Status and Trends of Bonaire’s Reefs in 2017: Clear signs of resilience

The “resilience” of coral reef ecosystems has been an important goal of managers and policy makers for decades. At its most basic level, resilience means that if coral reefs suffer damage from say a hurricane or bleaching mortality event, they will recover to their previous state. Remarkably, this has never been documented for any coral reef ecosystem in the Caribbean.

In a highly cited scientific study entitled: “Disturbance and recovery of coral assemblages” (Connell 1997) all existing data on trends of coral reefs world-wide were reviewed but no examples of coral reefs recovering from disturbance in the Caribbean were found (Fig. 1).

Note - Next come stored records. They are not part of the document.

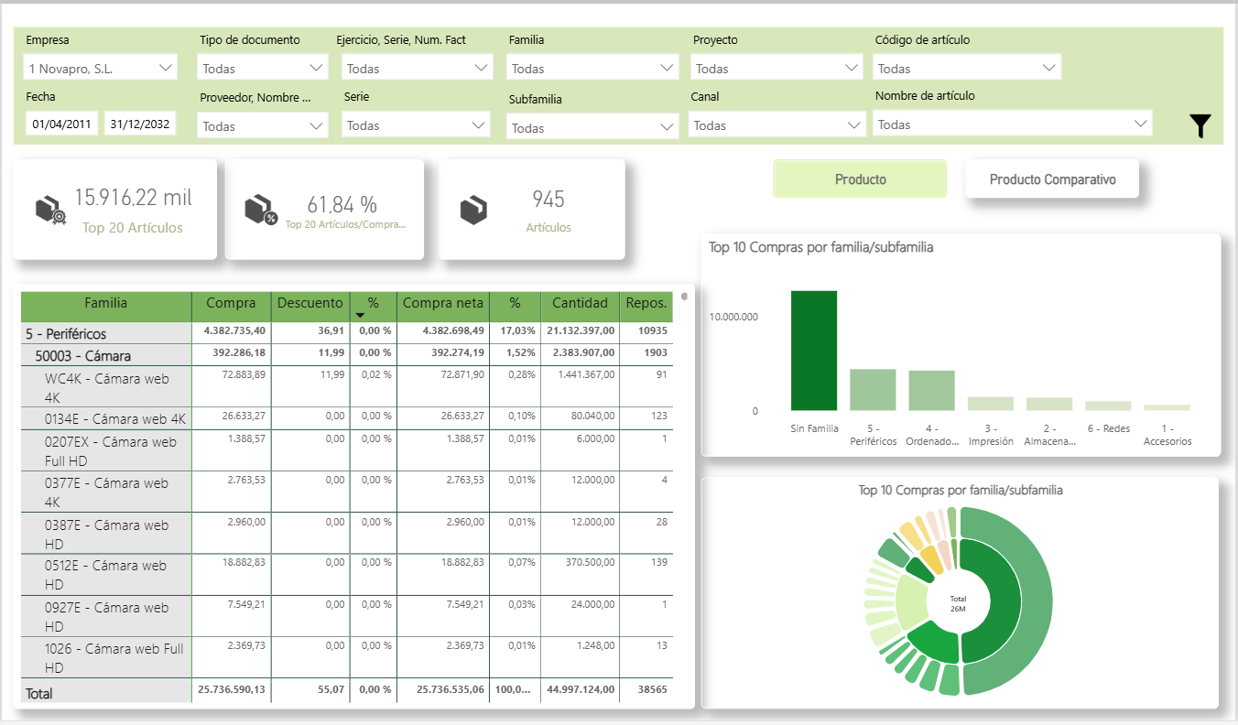This screenshot has height=725, width=1238.
Task: Click the start date field 01/04/2011
Action: 61,124
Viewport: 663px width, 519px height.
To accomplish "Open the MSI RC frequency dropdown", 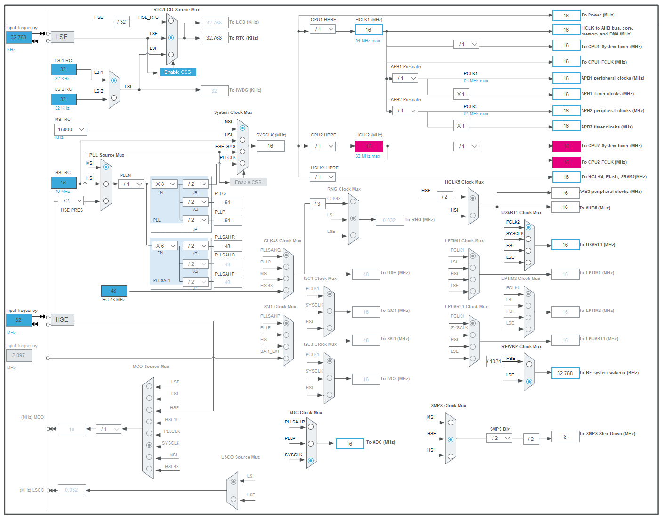I will (70, 129).
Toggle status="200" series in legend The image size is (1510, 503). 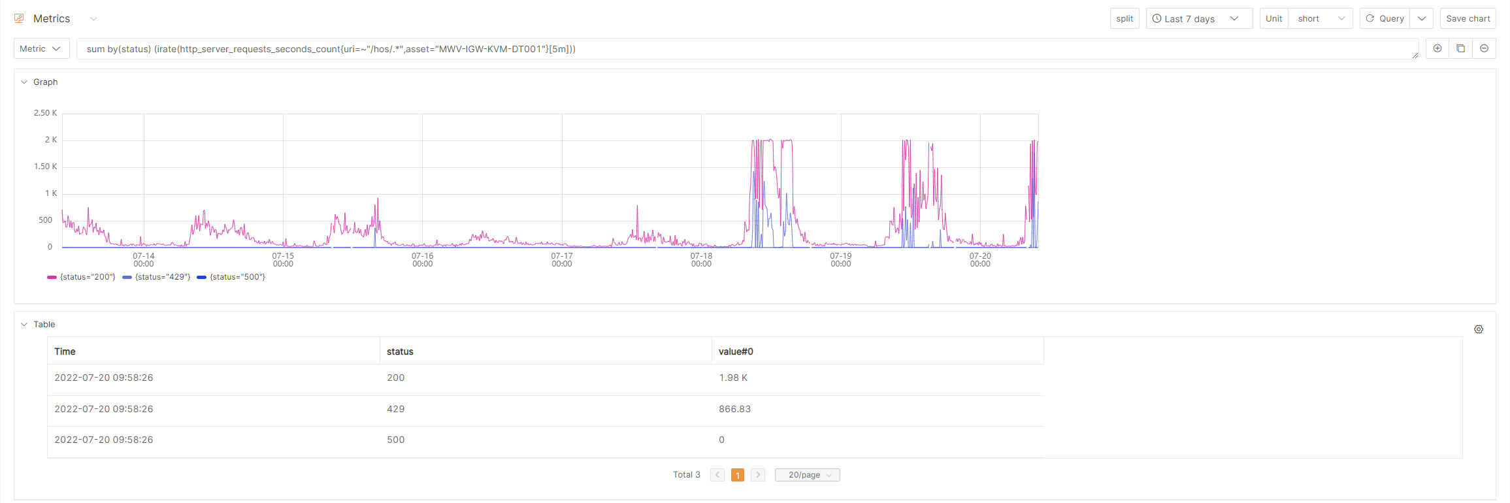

Several important studies have documented the decline of coral reef ecosystems in the Caribbean (Gardiner et al. 2003, Jackson et al. 2014) and in the tropical Pacific (Bruno and Selig 2007). The global decline of coral reefs was the impetus for very high impact scientific papers with titles such as “Confronting the coral reef crisis” (Bellwood et al. 2004) and “Rising to the challenge of sustaining coral reef resilience” (Hughes et al. 2010) or specifically asking the shocking question: “Are U.S. coral reefs on the slippery slope to slime?” (Pandolfi et al. 2005). These alarming titles and the associated press coverage caught the attention of managers and policy makers but to date there has been little progress operationalizing coral reef management for resilience. Nevertheless, some studies gave clear advice to managers such as, “Capturing the cornerstones of coral reef resilience, linking theory to practice” (Nyström et al 2008). In that paper, the authors proposed that research identify:

“...empirical indicators of the cornerstones of coral reef resilience. These indicators include functional group approaches” ... “identifying ‘good’ and ‘bad’ colonizers of space, measurements of spatial heterogeneity, and estimates of potential space availability against grazing capacity. The essence of these operational indicators of resilience is to use them as predictive tools to recognize vulnerability before disturbance occurs that may lead to abrupt phase shifts [of coral loss and seaweed increase]. Moving toward operationalizing resilience theory is imperative to the successful management of coral reefs in an increasingly disturbed and human-dominated environment.”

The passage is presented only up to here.